Segment Start: Entries provided

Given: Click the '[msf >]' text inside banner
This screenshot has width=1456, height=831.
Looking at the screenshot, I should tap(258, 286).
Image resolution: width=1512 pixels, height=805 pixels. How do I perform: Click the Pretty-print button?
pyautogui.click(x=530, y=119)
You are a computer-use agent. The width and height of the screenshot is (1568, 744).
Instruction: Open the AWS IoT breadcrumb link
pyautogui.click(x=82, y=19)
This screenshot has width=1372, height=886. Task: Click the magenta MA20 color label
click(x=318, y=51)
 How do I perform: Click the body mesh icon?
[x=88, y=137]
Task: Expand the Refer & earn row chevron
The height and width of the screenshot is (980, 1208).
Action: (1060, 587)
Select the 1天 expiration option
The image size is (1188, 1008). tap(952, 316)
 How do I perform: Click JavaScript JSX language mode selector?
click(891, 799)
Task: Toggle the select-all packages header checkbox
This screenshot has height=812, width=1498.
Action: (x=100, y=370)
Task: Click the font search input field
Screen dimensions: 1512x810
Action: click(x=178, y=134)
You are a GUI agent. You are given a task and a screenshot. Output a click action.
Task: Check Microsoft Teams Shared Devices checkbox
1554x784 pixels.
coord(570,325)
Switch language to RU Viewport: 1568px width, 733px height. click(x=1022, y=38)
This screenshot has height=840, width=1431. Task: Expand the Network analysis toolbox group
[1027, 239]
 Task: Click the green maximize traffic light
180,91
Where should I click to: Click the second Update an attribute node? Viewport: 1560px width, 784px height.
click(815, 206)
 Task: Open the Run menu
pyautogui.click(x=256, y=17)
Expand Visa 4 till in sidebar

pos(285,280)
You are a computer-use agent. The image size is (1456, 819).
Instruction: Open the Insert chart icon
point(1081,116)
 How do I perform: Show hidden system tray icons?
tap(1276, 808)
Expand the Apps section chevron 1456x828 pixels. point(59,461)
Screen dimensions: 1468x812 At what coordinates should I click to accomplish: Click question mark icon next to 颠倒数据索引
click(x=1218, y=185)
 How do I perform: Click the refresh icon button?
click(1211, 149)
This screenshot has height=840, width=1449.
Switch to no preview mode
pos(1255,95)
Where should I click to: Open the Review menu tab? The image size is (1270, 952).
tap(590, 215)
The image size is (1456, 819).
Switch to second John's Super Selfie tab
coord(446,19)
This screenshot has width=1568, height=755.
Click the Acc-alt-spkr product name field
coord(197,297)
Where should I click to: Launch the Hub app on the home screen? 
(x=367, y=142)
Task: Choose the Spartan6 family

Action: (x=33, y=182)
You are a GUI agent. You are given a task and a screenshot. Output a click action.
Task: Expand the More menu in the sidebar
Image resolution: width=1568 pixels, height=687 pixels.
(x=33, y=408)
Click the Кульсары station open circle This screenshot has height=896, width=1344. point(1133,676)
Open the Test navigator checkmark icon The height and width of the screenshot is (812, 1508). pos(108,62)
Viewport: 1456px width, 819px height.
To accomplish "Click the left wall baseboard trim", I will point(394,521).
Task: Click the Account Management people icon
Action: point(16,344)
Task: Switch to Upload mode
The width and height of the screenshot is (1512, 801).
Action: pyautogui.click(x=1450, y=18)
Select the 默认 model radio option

Segment End: Entries provided

_Work to complete_
Produce an exact transcription of the lines from the one containing "Click the Кульсары" through the end of the records, both included, and no other lines.

_Solution_
Click the Кульсары station open circle This screenshot has height=896, width=1344. point(1133,676)
Open the Test navigator checkmark icon The height and width of the screenshot is (812, 1508). pos(108,62)
Viewport: 1456px width, 819px height.
To accomplish "Click the left wall baseboard trim", I will point(394,521).
Task: Click the Account Management people icon
Action: point(16,344)
Task: Switch to Upload mode
The width and height of the screenshot is (1512, 801).
Action: pyautogui.click(x=1450, y=18)
Select the 默认 model radio option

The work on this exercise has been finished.